Now figure out what cuff goes where. As I said, the angled part of the cuff is the top; it will match up with the shoulder seam and create a nice, consistent slope. The straight part of the cuff goes along the underarm.
You need to decide which cuffs goes where because we need to press in the seam allowance on the inside of the cuff; if you press them both in on the same side you’ll have one cuff backwards.
Staystitch along the side of the cuff you’ll be pressing in at 5/8″. Press the seam allowance in, wrong sides together along this line of stitching. Your cuffs should basically be mirrored as they are below.

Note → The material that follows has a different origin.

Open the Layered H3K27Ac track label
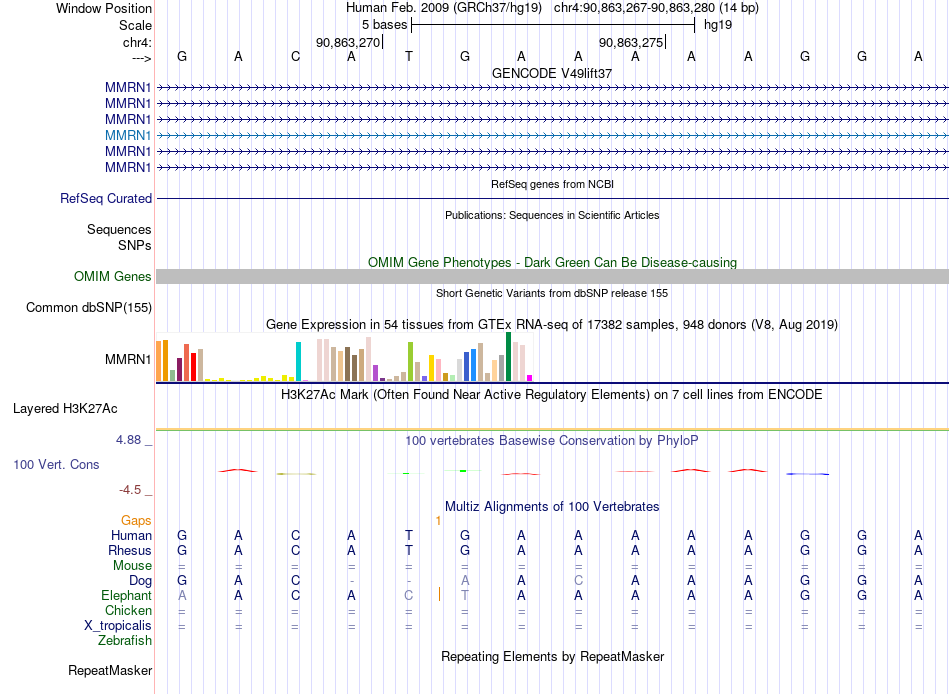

Pin the raw, unpressed edge of the cuff to the sleeve opening, matching side seams. You may find the sleeve opening seems slightly longer than the cuff depending on your fabric; they are drafted to be the same length but the fabric can stretch out a little here. If that’s the case, do your best to ease the cuff and opening together.
Stitch all the way around. Press the seam away from the shirt and grade the seam.
Fold the cuff along the crease you pressed earlier. The seam allowance you pressed along the stay-stitched line should line up with the seam line of the cuff.
Topstitch the cuff in place on the right side of the shirt, 1/8″ away from the seamline. Ensure you are catching the underside of the cuff in your stitching as you go around.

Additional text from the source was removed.